Task objective: The entries below are to be reproduced exactly, with their pictures omitted.
┄┄┄┄┄┄┄┄┄┄┄┄┄┄┄┄┄┄┄┄
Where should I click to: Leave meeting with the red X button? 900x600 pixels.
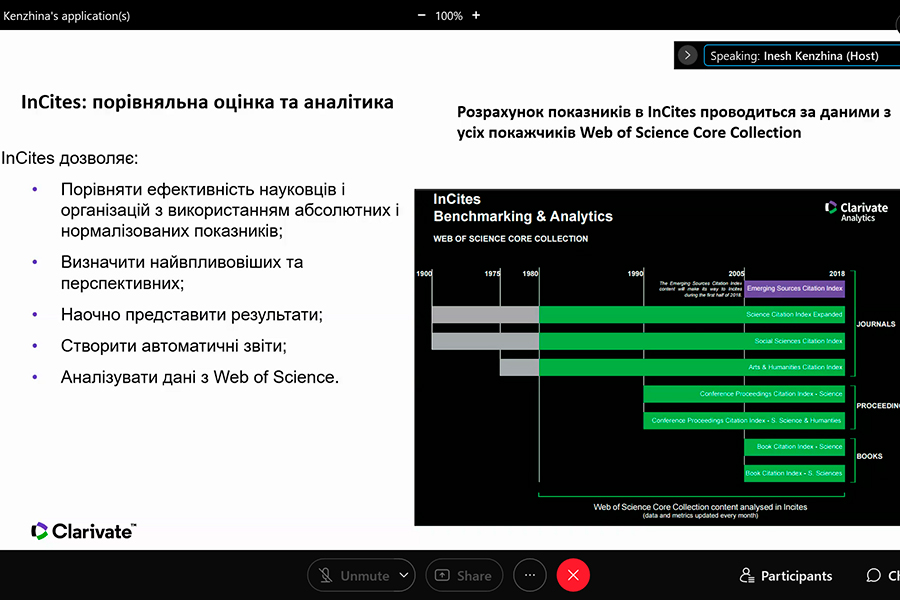(x=573, y=575)
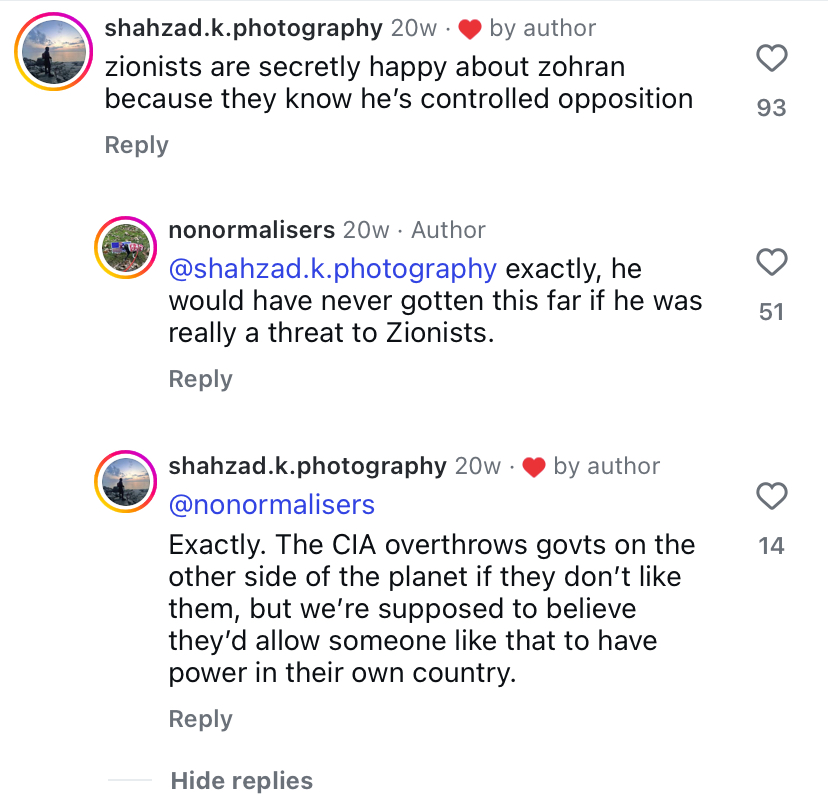Open shahzad.k.photography's avatar on the top comment
Viewport: 828px width, 800px height.
point(53,52)
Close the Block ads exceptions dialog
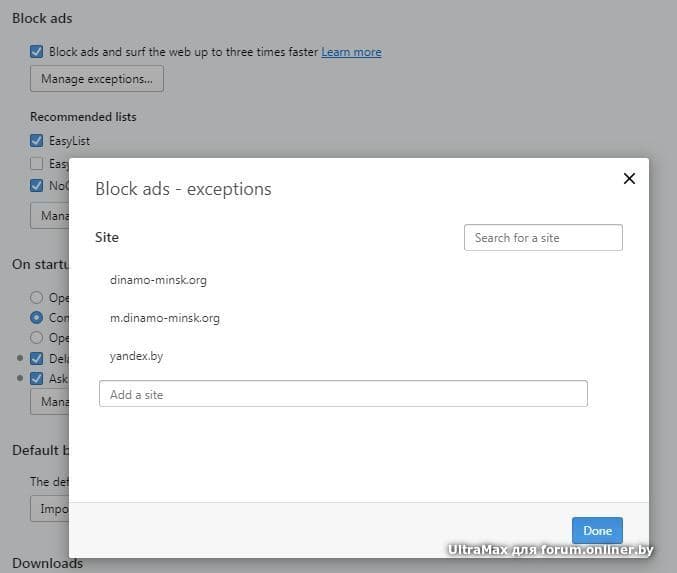 [x=629, y=179]
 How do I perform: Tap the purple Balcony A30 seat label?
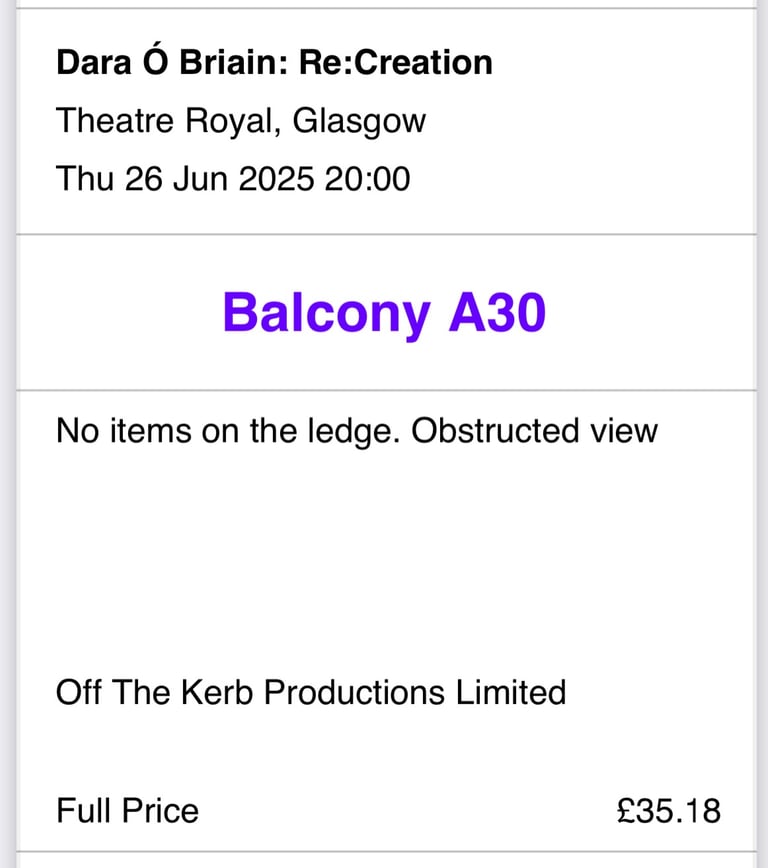384,313
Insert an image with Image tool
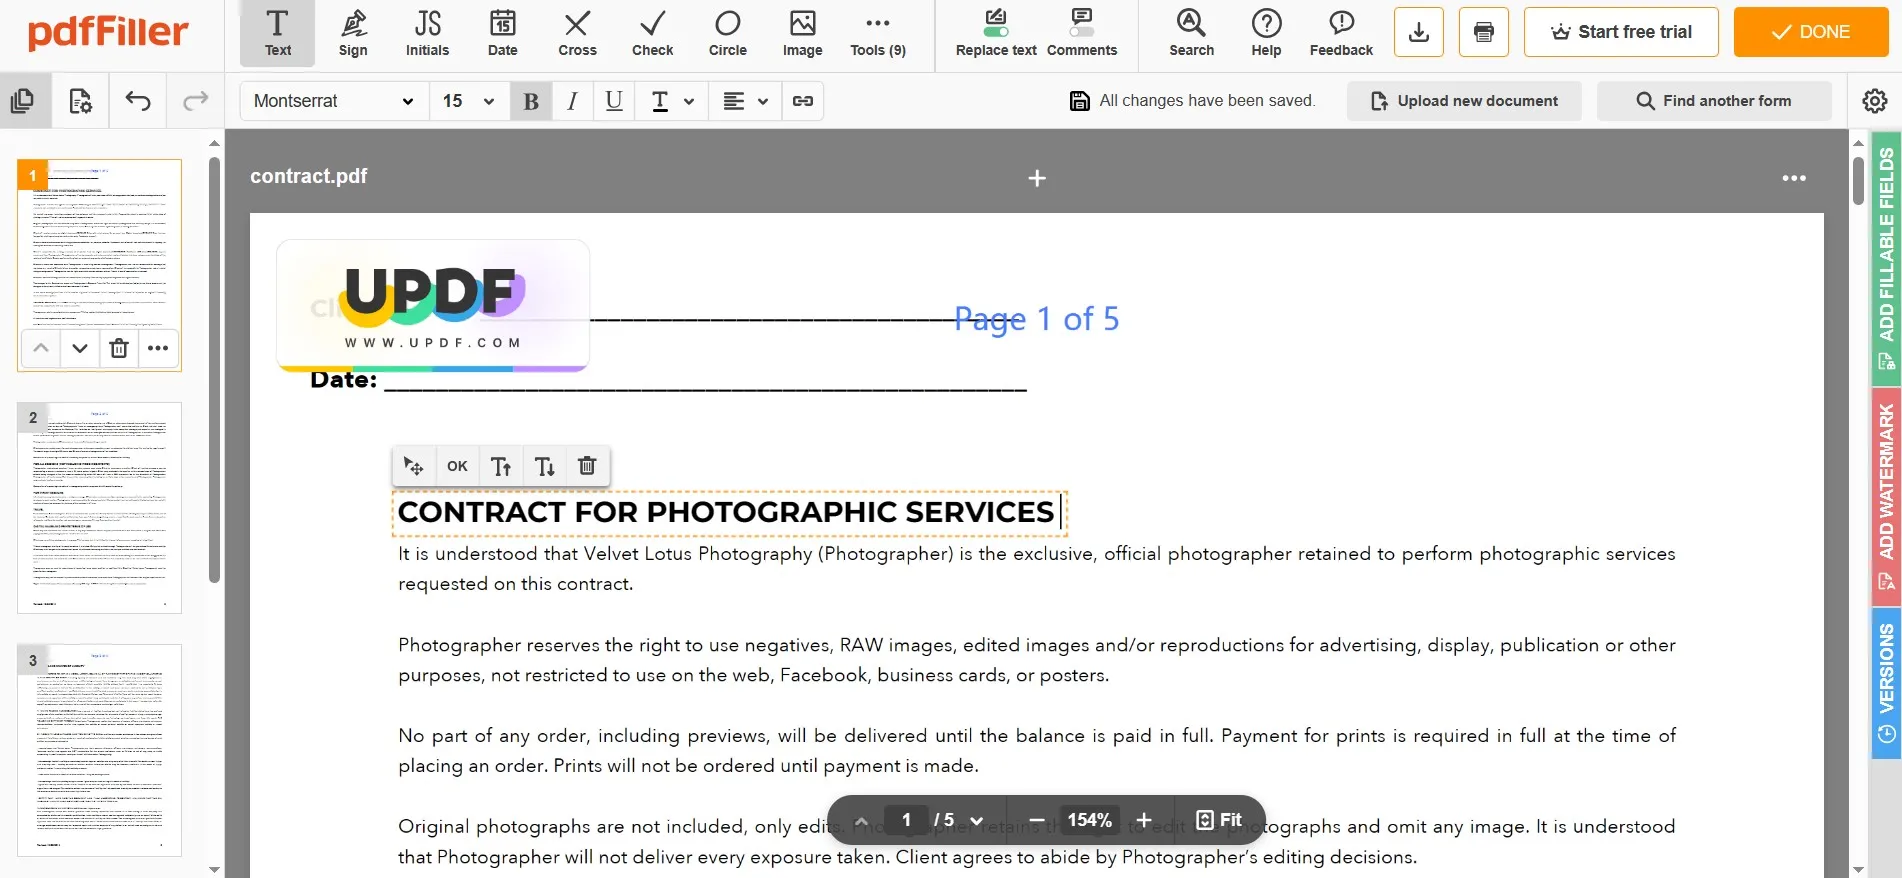 tap(802, 33)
┄┄┄┄┄┄┄┄┄┄┄┄┄┄┄┄┄┄┄┄
Exercise response:
Where should I click to: Leave meeting with the red X button? 900x600 pixels.
(x=573, y=575)
Open shahzad.k.photography's avatar on the top comment
Viewport: 828px width, 800px height.
point(53,52)
Close the Block ads exceptions dialog
 [x=629, y=179]
 How do I perform: Tap the purple Balcony A30 seat label?
384,313
Insert an image with Image tool
 tap(802, 33)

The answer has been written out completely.